CITROEN have introduced a model simply called the Ami
Super (and buyers of British cars may well be excused for thinking this
means only extra-pile carpet and bright mouldings round the windows).
Behind that badge is hidden a flat-four overhead camshaft engine with a
capacity of just over 1-litre and a net output of 54 bhp (DIN) at 6,500
rpm. This is 67 per cent more than that developed by the twin fitted to
the regular Ami 8. Peak torque is 50 lb ft at 3,500 rpm instead of 31
The engine, of course, comes from the Citroen GS
1,O15cc and it is mated to that car's four-speed all synchromesh
gearbox with remote control shift on the floor.

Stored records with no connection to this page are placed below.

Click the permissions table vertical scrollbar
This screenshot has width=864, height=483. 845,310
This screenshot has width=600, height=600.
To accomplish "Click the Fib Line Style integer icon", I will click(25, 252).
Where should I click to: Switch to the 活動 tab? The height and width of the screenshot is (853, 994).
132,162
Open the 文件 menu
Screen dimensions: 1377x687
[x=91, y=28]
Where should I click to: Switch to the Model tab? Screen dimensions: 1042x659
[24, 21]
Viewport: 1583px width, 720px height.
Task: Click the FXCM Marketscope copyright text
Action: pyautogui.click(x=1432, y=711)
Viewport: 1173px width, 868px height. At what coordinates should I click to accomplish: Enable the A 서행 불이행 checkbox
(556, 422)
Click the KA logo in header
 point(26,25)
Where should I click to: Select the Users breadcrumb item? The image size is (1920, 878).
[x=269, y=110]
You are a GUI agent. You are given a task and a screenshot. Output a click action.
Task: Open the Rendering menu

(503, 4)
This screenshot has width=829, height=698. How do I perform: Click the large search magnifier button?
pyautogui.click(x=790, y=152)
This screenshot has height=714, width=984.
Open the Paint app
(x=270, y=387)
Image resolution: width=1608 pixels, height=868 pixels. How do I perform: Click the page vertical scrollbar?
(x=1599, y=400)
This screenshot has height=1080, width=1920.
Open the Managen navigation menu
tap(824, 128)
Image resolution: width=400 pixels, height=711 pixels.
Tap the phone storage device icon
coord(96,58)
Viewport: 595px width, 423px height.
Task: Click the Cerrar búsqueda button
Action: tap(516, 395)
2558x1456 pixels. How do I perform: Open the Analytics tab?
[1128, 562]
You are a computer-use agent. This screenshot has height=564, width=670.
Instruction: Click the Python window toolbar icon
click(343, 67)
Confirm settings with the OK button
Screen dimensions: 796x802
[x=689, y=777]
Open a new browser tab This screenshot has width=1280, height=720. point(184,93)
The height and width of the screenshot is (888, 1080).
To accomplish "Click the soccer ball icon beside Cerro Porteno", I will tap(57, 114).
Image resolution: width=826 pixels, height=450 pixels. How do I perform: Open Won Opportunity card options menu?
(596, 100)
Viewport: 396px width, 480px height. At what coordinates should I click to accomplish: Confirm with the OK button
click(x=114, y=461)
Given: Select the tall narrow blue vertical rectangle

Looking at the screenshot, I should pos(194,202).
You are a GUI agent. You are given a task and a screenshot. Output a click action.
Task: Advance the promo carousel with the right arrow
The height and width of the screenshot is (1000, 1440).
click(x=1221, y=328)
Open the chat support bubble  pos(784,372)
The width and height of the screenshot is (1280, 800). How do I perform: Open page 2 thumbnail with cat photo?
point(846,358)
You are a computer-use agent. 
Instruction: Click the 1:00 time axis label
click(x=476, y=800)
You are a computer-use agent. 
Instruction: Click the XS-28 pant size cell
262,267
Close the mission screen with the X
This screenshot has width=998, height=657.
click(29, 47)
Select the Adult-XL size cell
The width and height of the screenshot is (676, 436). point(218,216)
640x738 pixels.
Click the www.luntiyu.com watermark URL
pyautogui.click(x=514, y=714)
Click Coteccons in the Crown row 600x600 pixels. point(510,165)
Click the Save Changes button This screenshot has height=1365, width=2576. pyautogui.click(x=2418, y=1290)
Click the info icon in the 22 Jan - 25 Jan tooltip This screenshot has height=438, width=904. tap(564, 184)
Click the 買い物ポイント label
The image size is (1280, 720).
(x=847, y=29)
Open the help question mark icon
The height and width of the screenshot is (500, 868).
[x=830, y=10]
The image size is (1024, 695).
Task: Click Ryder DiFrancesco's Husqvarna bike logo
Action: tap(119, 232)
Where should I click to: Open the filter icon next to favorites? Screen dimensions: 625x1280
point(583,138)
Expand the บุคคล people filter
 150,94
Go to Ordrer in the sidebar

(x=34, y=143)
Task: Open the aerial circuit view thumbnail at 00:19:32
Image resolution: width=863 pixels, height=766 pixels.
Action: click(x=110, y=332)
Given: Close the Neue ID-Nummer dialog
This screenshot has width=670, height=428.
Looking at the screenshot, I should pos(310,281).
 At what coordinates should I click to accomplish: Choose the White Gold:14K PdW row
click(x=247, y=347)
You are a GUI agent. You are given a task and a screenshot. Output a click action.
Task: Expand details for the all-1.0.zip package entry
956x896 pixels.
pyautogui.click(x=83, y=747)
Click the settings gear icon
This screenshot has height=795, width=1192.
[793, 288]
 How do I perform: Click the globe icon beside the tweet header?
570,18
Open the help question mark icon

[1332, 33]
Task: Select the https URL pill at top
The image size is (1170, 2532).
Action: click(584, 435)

The improved inboard
disc brakes fitted to the GS 1220 complete the mechanical package and
inside there are detail revisions to the controls and facia.
As might be expected from the specification, the
effects of these changes on the performance are little short of
startling. The O to 60 mph acceleration time, for example, is nearly
half that of the regular Ami 8 and a fraction quicker even than the GS
saloon (the 1015 version, not the latest 1220). Top speed is up 16 mph
to a mean of 88 mph and we reached over 90 mph with the aid of a slight
tail wind. On the grossly optimistic speedometer we once saw an
indicated 100 mph, equivalent in truth to 92 mph. Considering how the
Ami body makes little pretence at streamlining it is all the more
remarkable that on top speed this Super version should be only 2 mph
behind that of the much more aerodynamic GS
At the kerb the Ami Super weighs about 150 lb more than
the Ami 8 and about the same as the GS. For a test mileage of 654 very
hard miles in which we enjoyed the performance to the full and
regularly revved to over 7,000 rpm, the consumption was 27.4 mpg.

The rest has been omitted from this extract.